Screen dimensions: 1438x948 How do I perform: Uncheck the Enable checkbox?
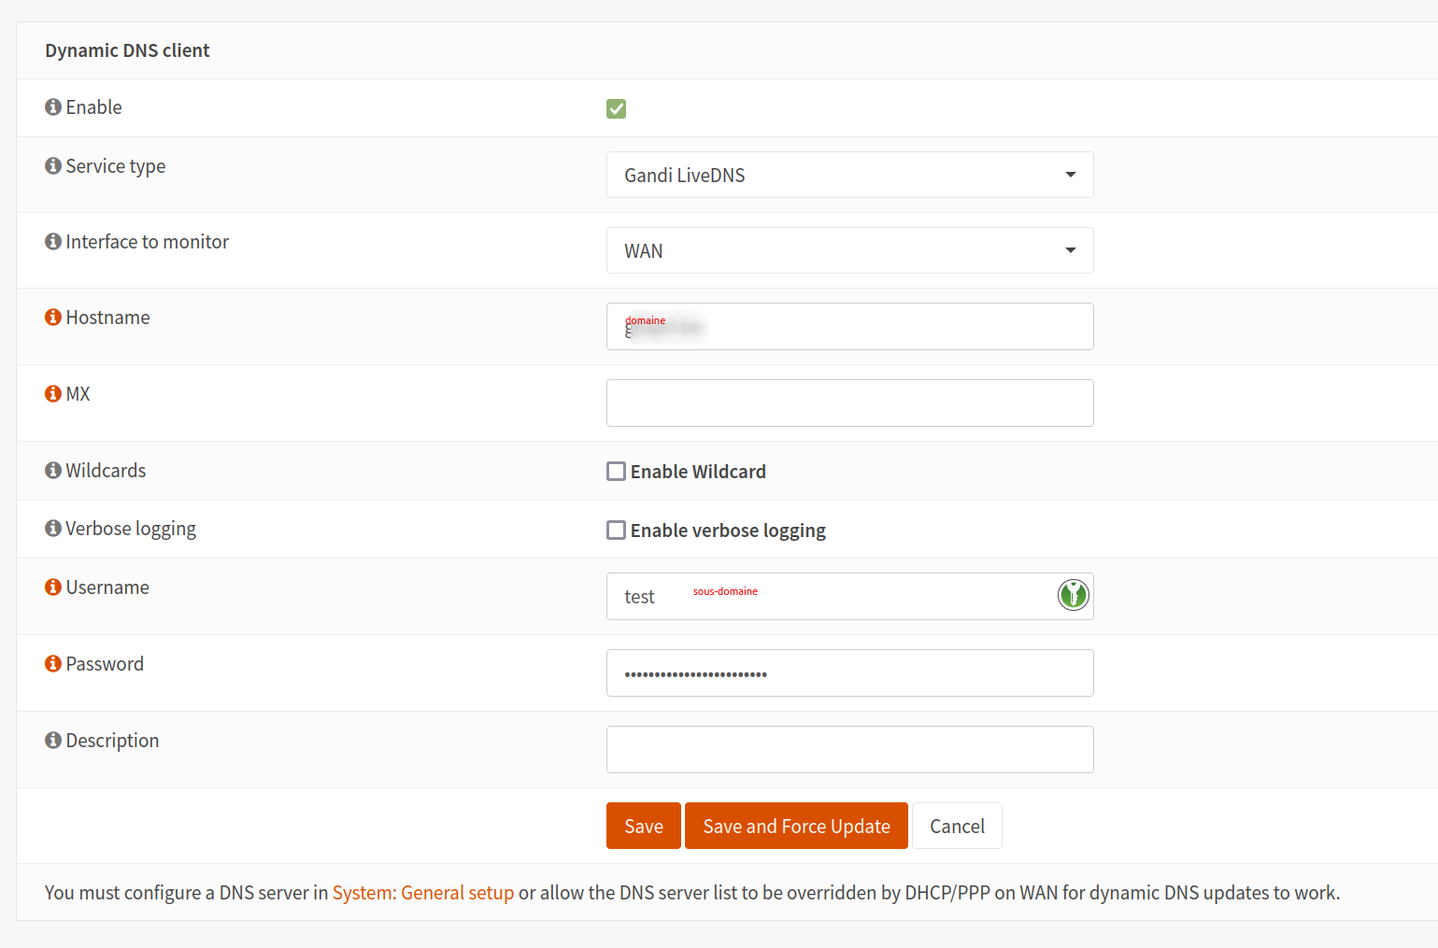pos(616,109)
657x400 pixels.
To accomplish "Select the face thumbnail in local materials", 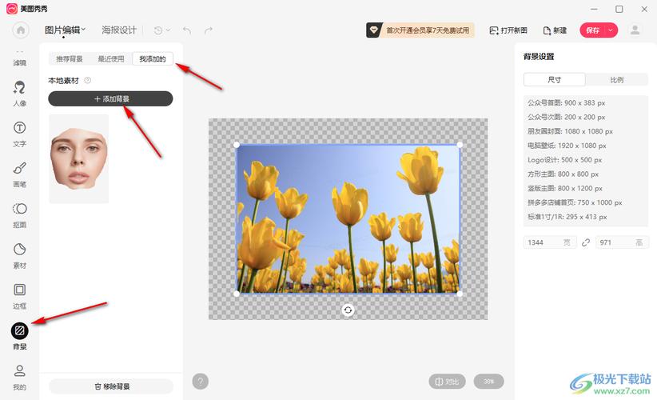I will [x=78, y=158].
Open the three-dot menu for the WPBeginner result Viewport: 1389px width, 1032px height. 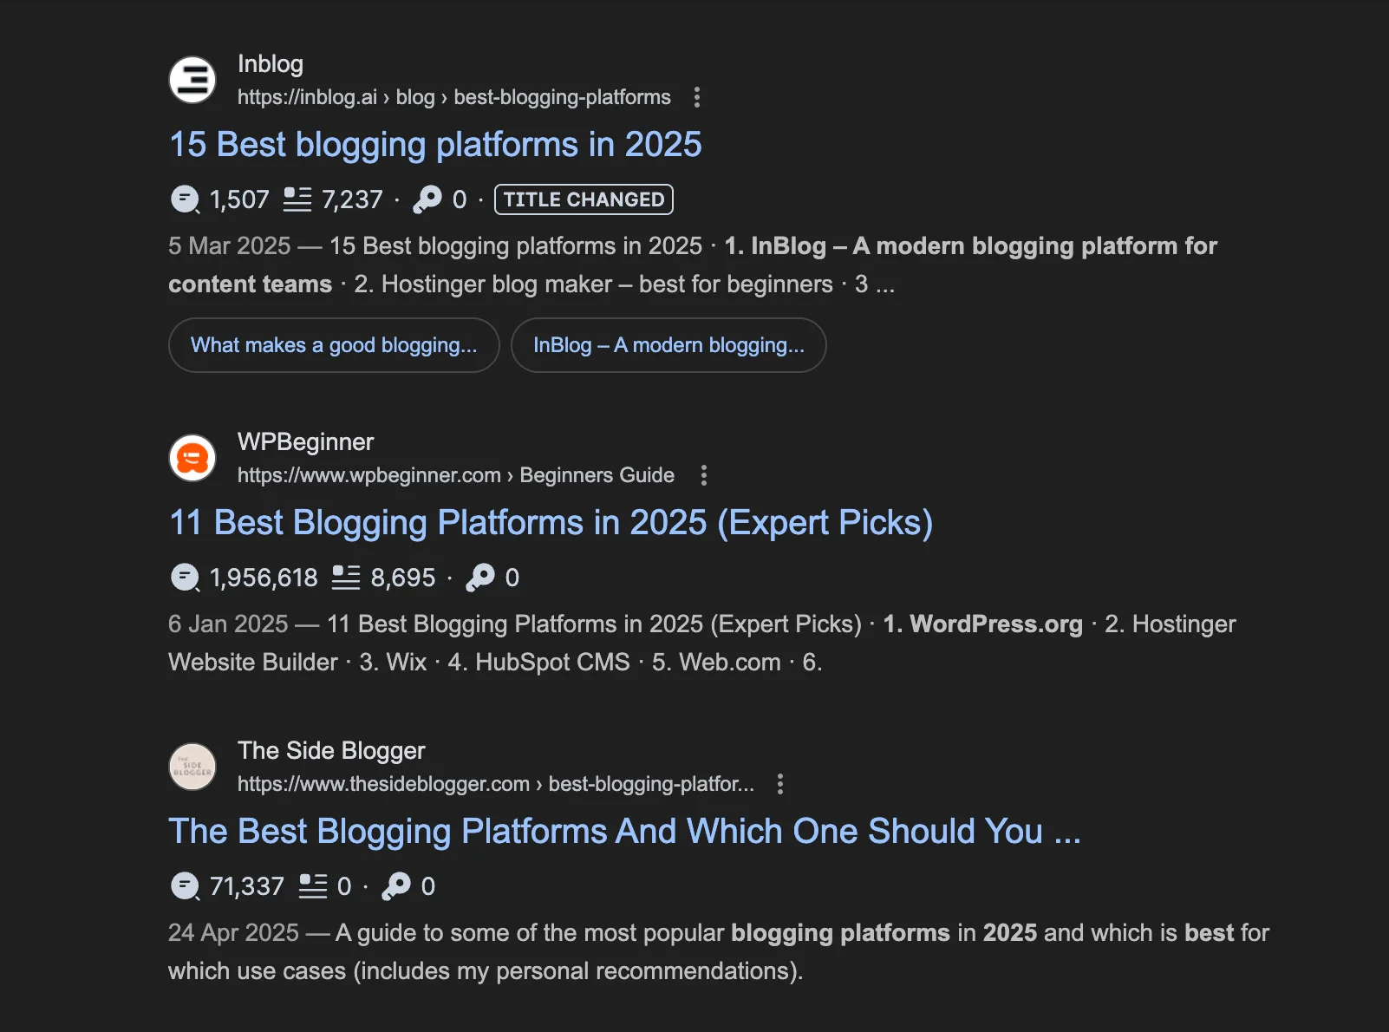click(703, 475)
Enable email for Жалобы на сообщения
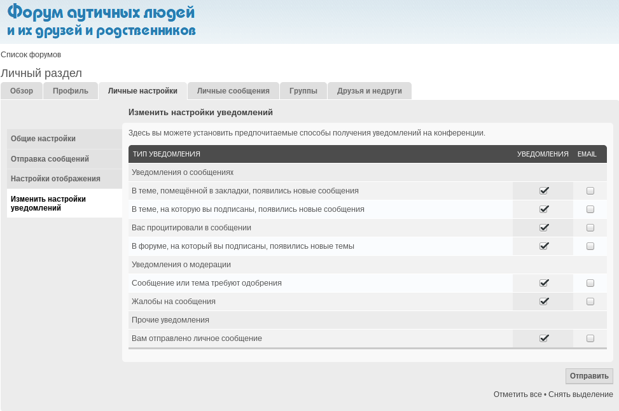 (590, 302)
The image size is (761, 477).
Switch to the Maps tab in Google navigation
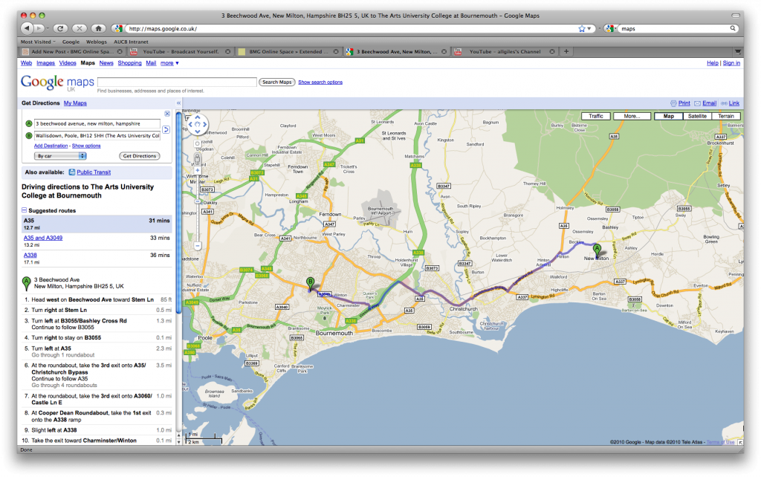[87, 62]
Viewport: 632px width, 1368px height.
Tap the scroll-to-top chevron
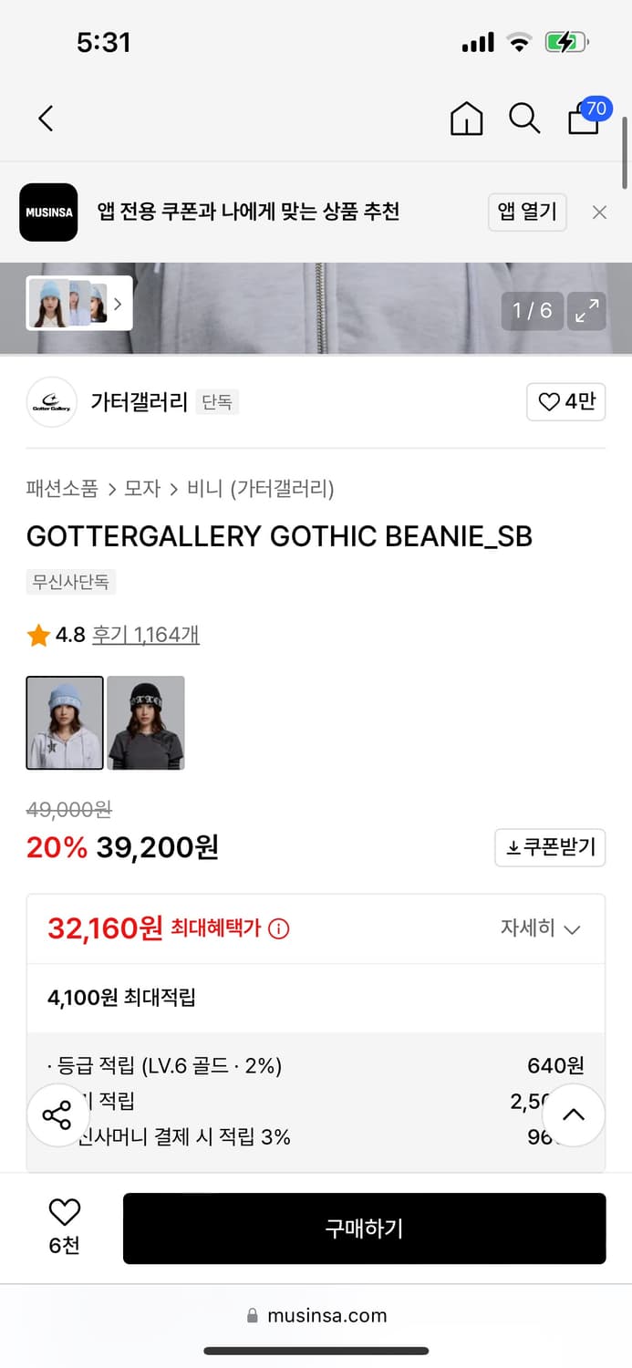573,1114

○ ○ ○ ○ ○

• **Exercise requirements**: Begin at the line containing "Enable email for Жалобы на сообщения" and stop at the final line of the data. Retype those lines exactly, without the pictures.

• **Written answer**:
Enable email for Жалобы на сообщения
 (590, 302)
The image size is (761, 477).
Switch to the Maps tab in Google navigation
[87, 62]
Viewport: 632px width, 1368px height.
Tap the scroll-to-top chevron
573,1114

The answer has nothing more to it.